This method gives that roughly 2.3% of user talk comments are personal attacks. I would consider this method less reliable than the above, since here we are relying on the fact that each annotator is high quality. Just having one trigger happy annotator for each comment already gives an expected attack fraction of 10%.


In [27]:
# model predictions on annotated data
prevalence_m2(d, 'annotated', 'pred_recipient_score')


User:
Percent of comments labeled as attacks: (4.436, 4.697)
Article:
Percent of comments labeled as attacks: (2.727, 3.001)

The model over-predicts relative to the annotators for method M2, since the model's score distribution is skewed right in the [0, 0.2] interval and that is where most of the data is. Again, we don't need the model scores to answer this question, I am just including it for comparison.


In [11]:
#prevalence_m2(d, 'sample', 'pred_recipient_score')

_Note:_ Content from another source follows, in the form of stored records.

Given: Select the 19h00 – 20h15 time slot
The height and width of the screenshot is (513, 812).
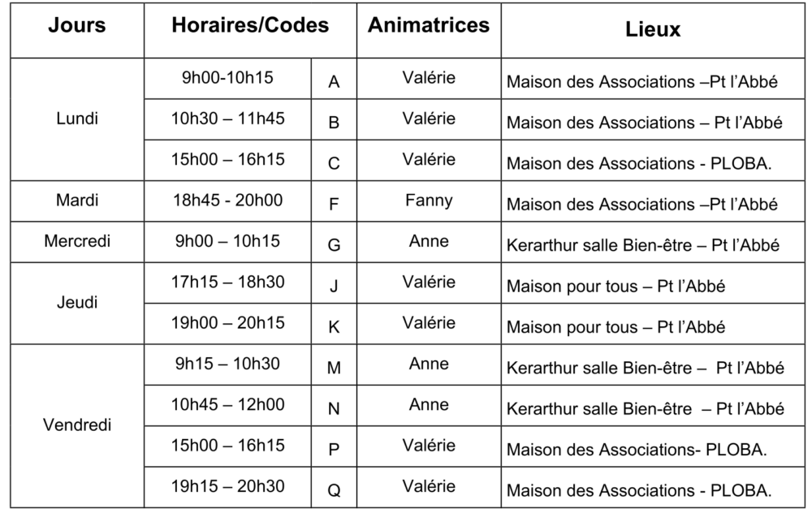Looking at the screenshot, I should coord(227,324).
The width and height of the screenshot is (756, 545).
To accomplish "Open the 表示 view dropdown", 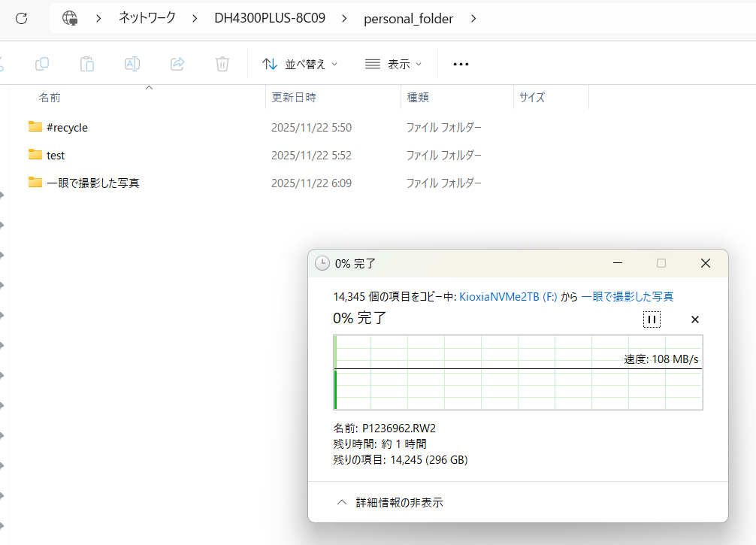I will coord(393,64).
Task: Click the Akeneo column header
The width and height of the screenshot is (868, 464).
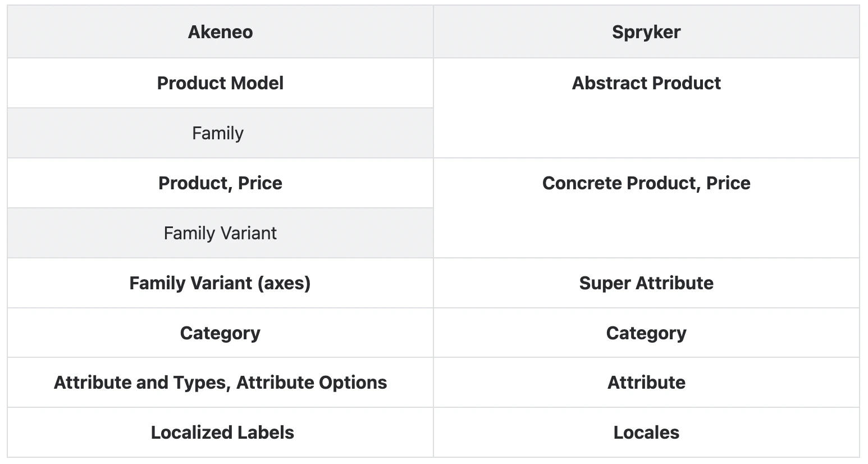Action: click(220, 32)
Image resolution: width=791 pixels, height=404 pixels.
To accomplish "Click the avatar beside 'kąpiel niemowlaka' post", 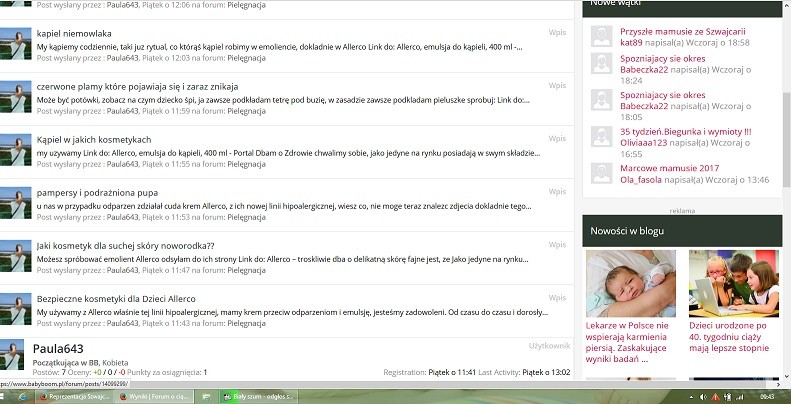I will (x=16, y=45).

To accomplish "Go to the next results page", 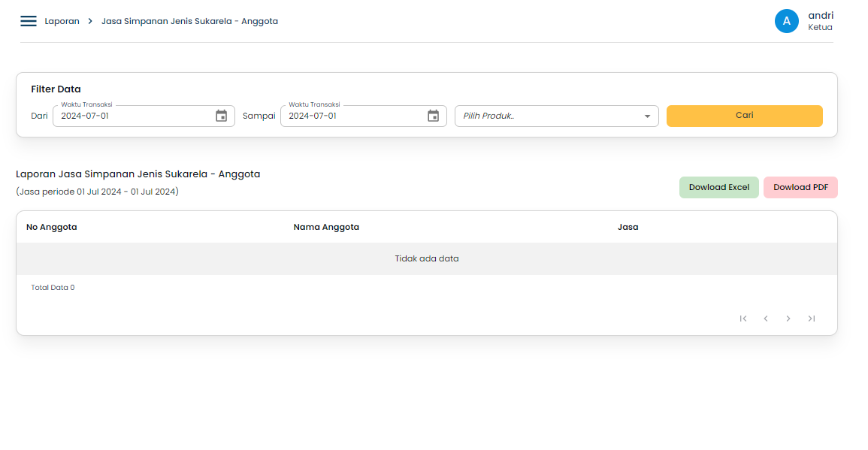I will click(x=788, y=319).
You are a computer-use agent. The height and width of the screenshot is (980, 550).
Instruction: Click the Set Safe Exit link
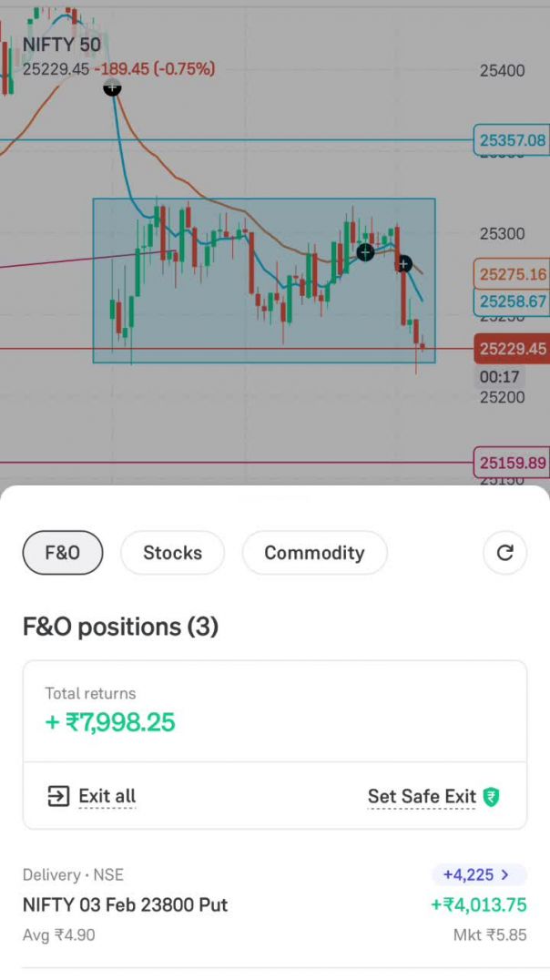pyautogui.click(x=422, y=797)
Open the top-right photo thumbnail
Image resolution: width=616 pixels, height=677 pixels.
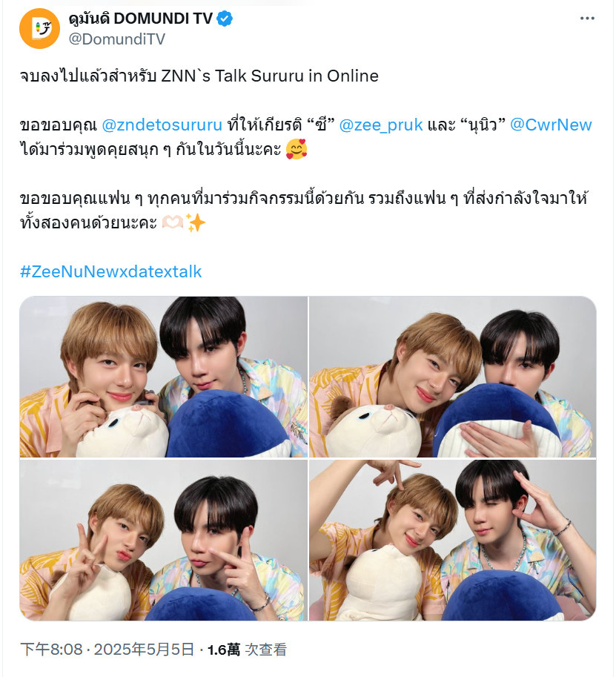pyautogui.click(x=452, y=377)
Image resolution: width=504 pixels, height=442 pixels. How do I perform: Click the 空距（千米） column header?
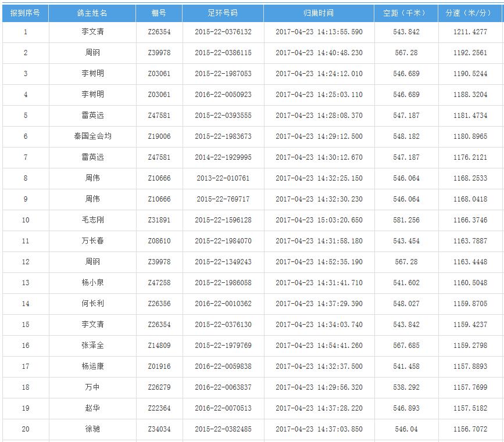pos(406,13)
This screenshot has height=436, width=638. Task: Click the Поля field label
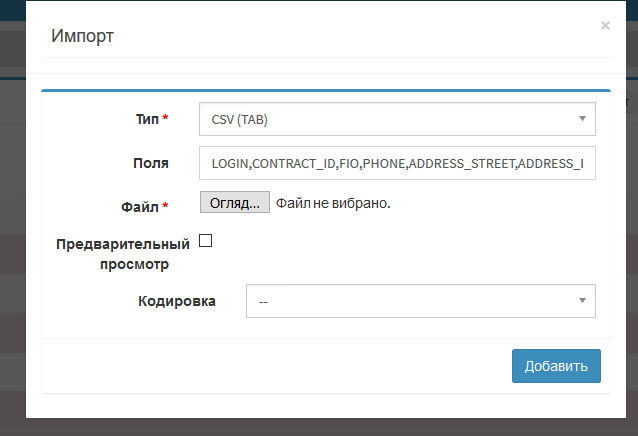click(150, 163)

Q: What fraction of users have made a personal attack?

Methodology 1:

Take unsampled data from 2015. Compute fraction of people who authored one comment above the threshold for different thresholds. Note: this requires using the model scores.


In [12]:
ts = np.arange(0.5, 0.91, 0.1)
dfs = []

for t in ts:
    
    dfs.append (\
                d['2015'].assign(attack= lambda x: 100 * (x.pred_recipient_score > t))\
                .groupby(['user_text', 'author_anon'], as_index = False)['attack'].max()\
                .assign(threshold = t)
                )
sns.pointplot(x='threshold', y = 'attack', hue = 'author_anon', data = pd.concat(dfs))
plt.ylabel('percent of attacking users')


Out[12]:
<matplotlib.text.Text at 0x16b401080>
  • 1.6% of registered users have written at least one comment with a score above 0.5
  • 0.5% of registered users have written at least one comment with a score above 0.8.

Methodology 2:

Take unsampled data. For each comment, let it be an attack with probability equal to the model prediction. Count the number of users that have made at least 1 attack. Repeat.


In [15]:
def simulate_num_attacks(df, group_col = 'user_text'):
    n = df.assign( uniform = np.random.rand(df.shape[0], 1))\
        .assign(is_attack = lambda x: (x.pred_recipient_score >= x.uniform).astype(int))\
        .groupby(group_col)['is_attack']\
        .max()\
        .sum()
    return n

In [16]:
n_attacks = [simulate_num_attacks(d['2015']) for i in range(100)]        
100 * (np.percentile(n_attacks, [2.5, 97.5]) / len(d['2015'].user_text.unique()))


Out[16]:
array([ 10.47775131,  10.68694224])

In [17]:
# ignore anon users
d_temp = d['2015'].query('not author_anon and not recipient_anon')
n_attacks = [simulate_num_attacks(d_temp) for i in range(100)]        
100 * (np.percentile(n_attacks, [2.5, 97.5]) / len(d_temp.user_text.unique()))


Out[17]:
array([ 12.53118927,  12.77615624])

These results are inflated, due to model's right skew. This means that users with a lot of comments are very likely to be assigned at least one attacking comment in the simulation. I would not recommend using this method.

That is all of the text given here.